_What you have to do_. Write out the passage about these stories word for word, from "The view of" to "to be rid of.".

Start of Text shown

These are not happy stories. Their central themes concern violence and love and loss, perhaps primarily loss. And yet these are stories that, without the slightest touch of sentimentality, even as they are wrenching out your heart along with any last illusions you might have entertained that so-called “happy endings” are generally possible, have nevertheless enriched your heart in a way you wouldn’t want back for any of those illusions. And it is not, for all of its brutal darkness, a vision of humanity that is entirely bereft of hope. For every vision of senseless and hateful violence and betrayal, for instance, there is a counteracting vision of human goodness, even if it is of the sort that doesn’t prevail in historical-political terms.
The view of Mexican history and society that emerges, for instance, is nothing at all if not destructive, yet the generosity and open-heartedness of the common Mexicans encountered (the poorest and least society-bound of those) is everywhere evident. And this affects our heroes’ judgments of the world at least as much as the acts of violence do. It is this aspect of the novels that ultimately redeems that violence and supplies the reader with that modicum of hope that is still present through so much despair. For living, after all, despite all of its very real and inescapable disappointment, is not something we are generally anxious to be rid of.

End of Text shown
Start of Provided data

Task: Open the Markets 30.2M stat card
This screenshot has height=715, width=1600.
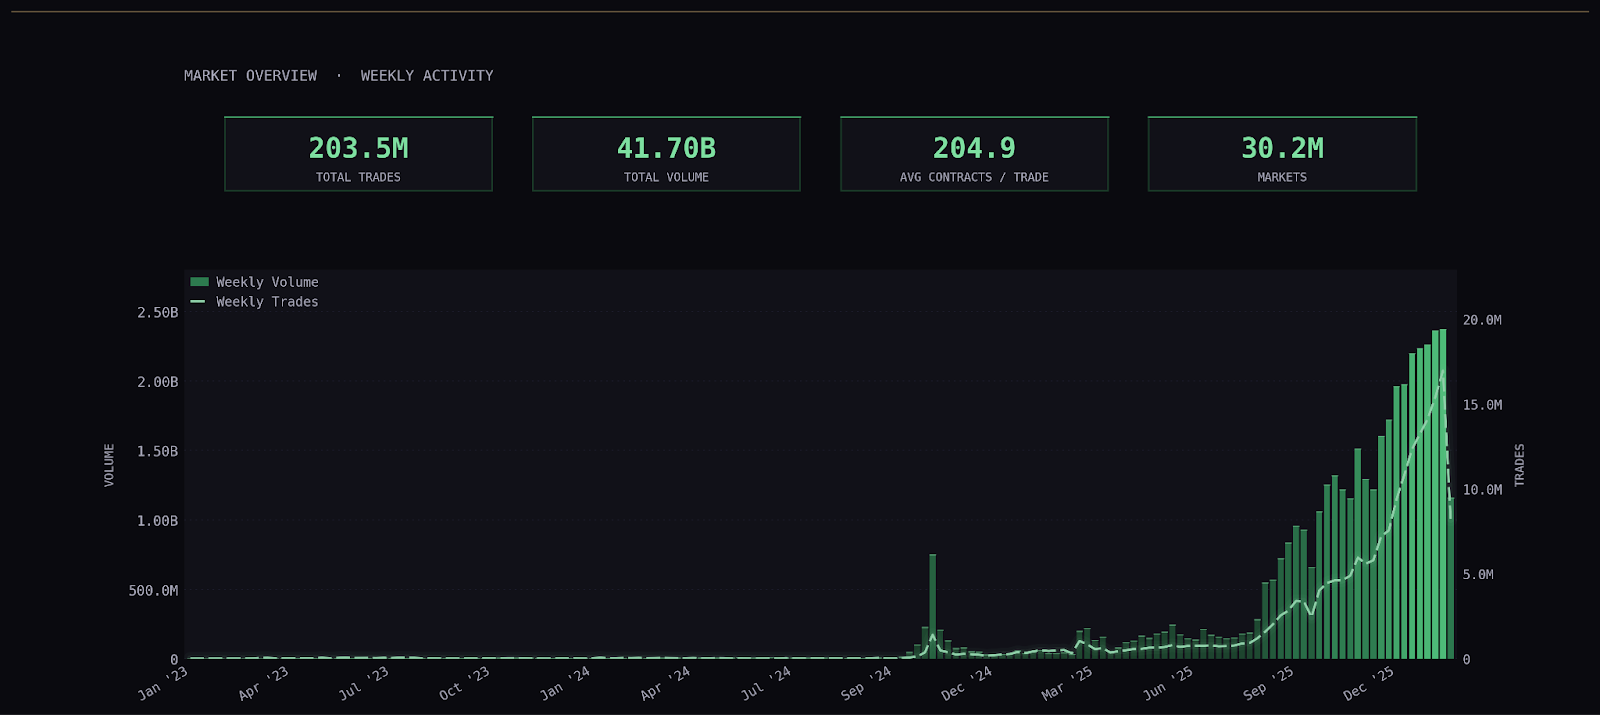Action: point(1282,154)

End of Provided data

_Answer to the task_.
The view of Mexican history and society that emerges, for instance, is nothing at all if not destructive, yet the generosity and open-heartedness of the common Mexicans encountered (the poorest and least society-bound of those) is everywhere evident. And this affects our heroes’ judgments of the world at least as much as the acts of violence do. It is this aspect of the novels that ultimately redeems that violence and supplies the reader with that modicum of hope that is still present through so much despair. For living, after all, despite all of its very real and inescapable disappointment, is not something we are generally anxious to be rid of.